---------- Data extract

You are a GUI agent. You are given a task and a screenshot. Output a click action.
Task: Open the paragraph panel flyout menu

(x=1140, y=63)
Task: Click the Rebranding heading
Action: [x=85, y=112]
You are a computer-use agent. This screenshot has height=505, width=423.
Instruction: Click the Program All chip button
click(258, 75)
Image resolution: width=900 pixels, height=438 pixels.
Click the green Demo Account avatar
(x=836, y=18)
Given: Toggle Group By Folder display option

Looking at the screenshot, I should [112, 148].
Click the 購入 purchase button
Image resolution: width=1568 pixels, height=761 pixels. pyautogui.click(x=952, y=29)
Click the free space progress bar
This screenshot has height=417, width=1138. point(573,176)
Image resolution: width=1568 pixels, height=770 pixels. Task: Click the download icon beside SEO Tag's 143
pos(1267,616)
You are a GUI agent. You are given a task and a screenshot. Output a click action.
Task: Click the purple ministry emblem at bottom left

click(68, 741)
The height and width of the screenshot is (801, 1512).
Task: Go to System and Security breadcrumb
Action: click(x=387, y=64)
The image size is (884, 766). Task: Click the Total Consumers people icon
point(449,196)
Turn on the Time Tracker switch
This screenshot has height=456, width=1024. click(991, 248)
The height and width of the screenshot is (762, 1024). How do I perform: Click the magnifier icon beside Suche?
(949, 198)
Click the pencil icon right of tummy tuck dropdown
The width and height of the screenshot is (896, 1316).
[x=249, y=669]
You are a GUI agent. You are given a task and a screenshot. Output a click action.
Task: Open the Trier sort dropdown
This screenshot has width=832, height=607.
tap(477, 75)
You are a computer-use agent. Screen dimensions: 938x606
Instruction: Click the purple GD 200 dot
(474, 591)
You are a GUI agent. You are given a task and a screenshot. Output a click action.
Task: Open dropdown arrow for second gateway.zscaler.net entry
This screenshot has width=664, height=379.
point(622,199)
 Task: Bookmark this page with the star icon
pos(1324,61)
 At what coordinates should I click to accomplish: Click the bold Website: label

--------------------

** What the task requires **
Copy the material above without any changes, from its first line through the line containing "pos(1267,616)", both included.

** Output below **
You are a GUI agent. You are given a task and a screenshot. Output a click action.
Task: Open the paragraph panel flyout menu

(x=1140, y=63)
Task: Click the Rebranding heading
Action: [x=85, y=112]
You are a computer-use agent. This screenshot has height=505, width=423.
Instruction: Click the Program All chip button
click(258, 75)
Image resolution: width=900 pixels, height=438 pixels.
Click the green Demo Account avatar
(x=836, y=18)
Given: Toggle Group By Folder display option

Looking at the screenshot, I should [112, 148].
Click the 購入 purchase button
Image resolution: width=1568 pixels, height=761 pixels. pyautogui.click(x=952, y=29)
Click the free space progress bar
This screenshot has height=417, width=1138. point(573,176)
Image resolution: width=1568 pixels, height=770 pixels. Task: Click the download icon beside SEO Tag's 143
pos(1267,616)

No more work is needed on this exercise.